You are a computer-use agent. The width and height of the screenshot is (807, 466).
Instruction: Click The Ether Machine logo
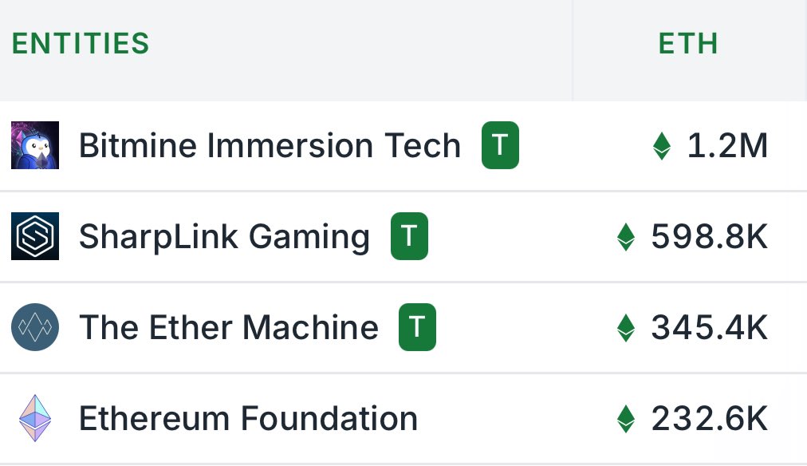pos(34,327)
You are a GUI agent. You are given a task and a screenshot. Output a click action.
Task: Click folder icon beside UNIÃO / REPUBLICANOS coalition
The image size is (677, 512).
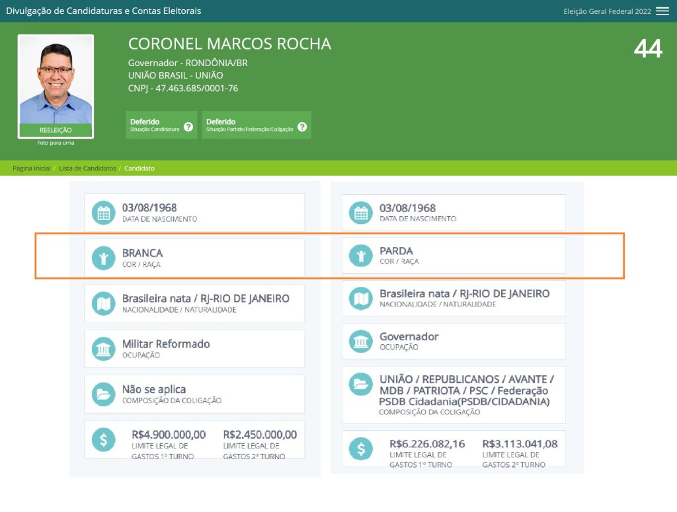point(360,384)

○ ○ ○ ○ ○ ○ ○

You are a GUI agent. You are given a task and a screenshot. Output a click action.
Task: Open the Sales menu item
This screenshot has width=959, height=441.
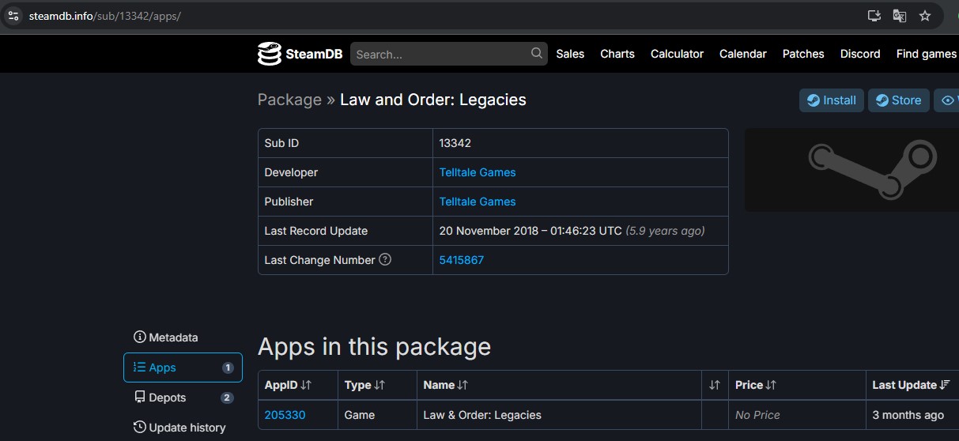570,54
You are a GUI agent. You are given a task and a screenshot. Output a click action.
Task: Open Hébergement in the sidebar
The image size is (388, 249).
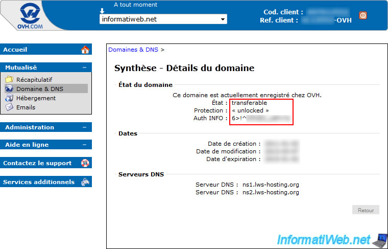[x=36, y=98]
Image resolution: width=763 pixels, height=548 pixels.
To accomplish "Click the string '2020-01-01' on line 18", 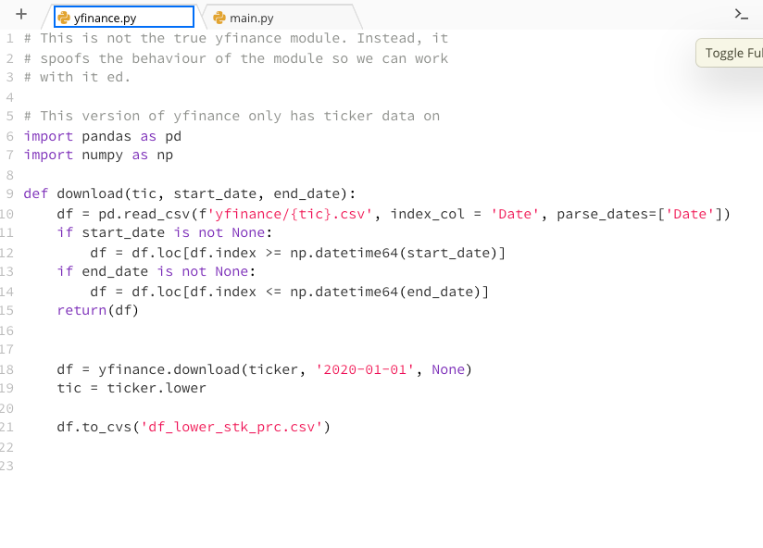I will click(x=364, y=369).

○ ○ ○ ○ ○ ○ ○

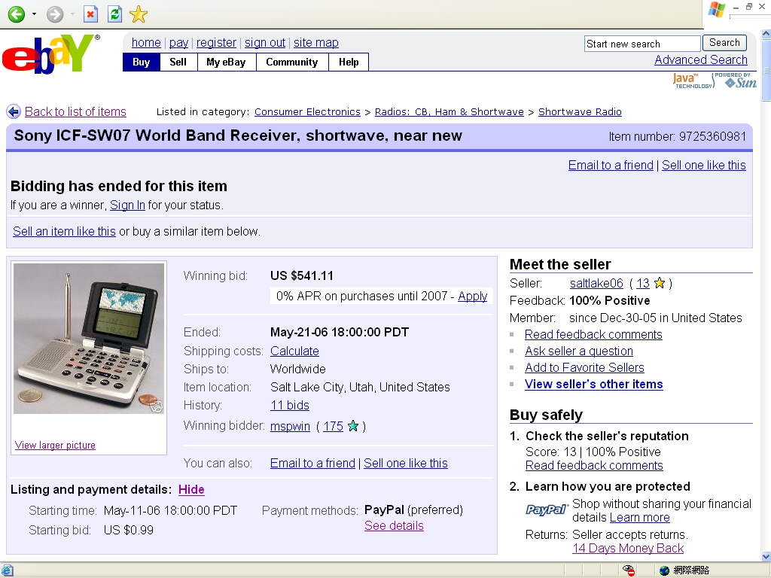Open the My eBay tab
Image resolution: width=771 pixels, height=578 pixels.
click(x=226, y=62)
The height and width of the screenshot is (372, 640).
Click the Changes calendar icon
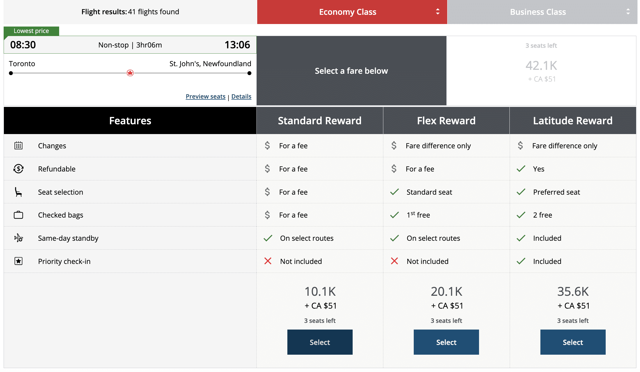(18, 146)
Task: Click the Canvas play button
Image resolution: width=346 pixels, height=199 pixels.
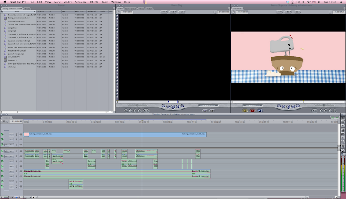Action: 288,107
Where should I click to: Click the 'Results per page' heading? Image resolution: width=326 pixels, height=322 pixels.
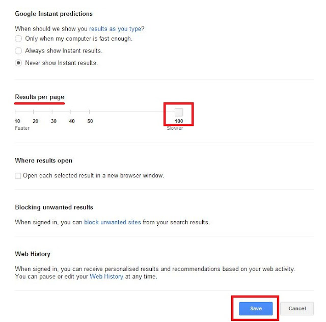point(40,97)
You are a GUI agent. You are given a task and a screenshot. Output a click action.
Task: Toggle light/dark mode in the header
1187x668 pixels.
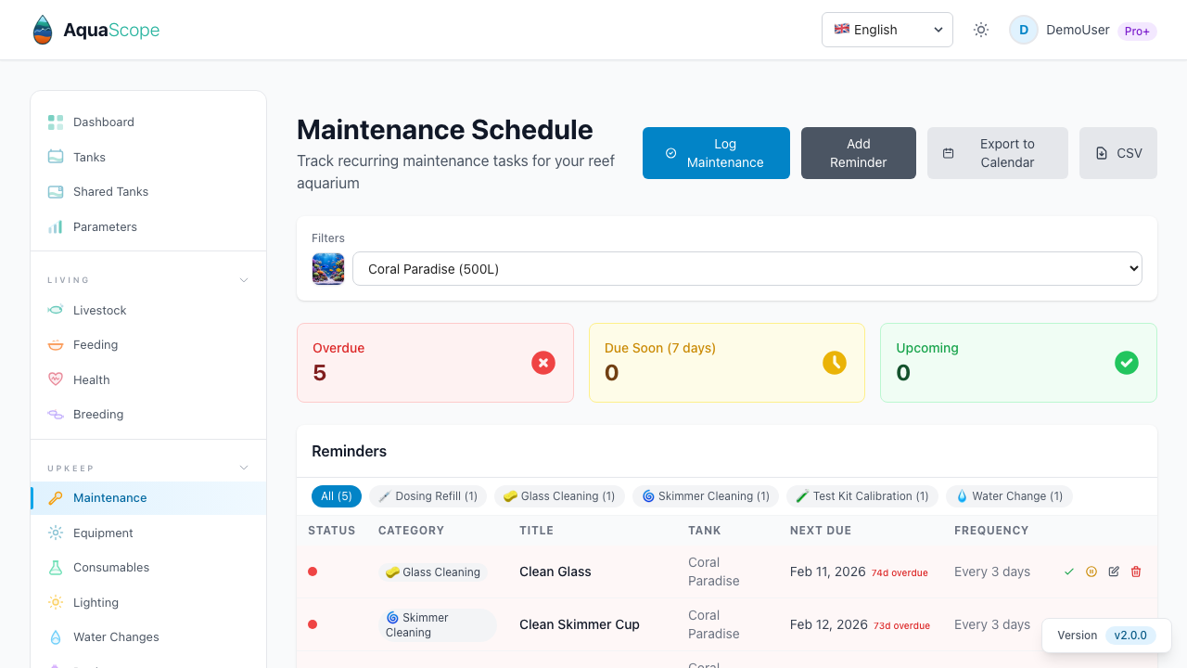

○ ○ ○ ○ ○ ○ ○

* **REQUIREMENT**: Copy out the items word for word from the line with "Open the My eBay tab" up to and including the line with "1187x668 pixels.", leaving out the pictures.

* **WRITTEN RESPONSE**:
Open the My eBay tab
Image resolution: width=771 pixels, height=578 pixels.
click(x=226, y=62)
The height and width of the screenshot is (372, 640).
Click the Changes calendar icon
(18, 146)
Task: Click the Canvas play button
Image resolution: width=346 pixels, height=199 pixels.
Action: 288,107
Where should I click to: Click the 'Results per page' heading? Image resolution: width=326 pixels, height=322 pixels.
point(40,97)
You are a GUI agent. You are given a task and a screenshot. Output a click action.
Task: Toggle light/dark mode in the header
1187x668 pixels.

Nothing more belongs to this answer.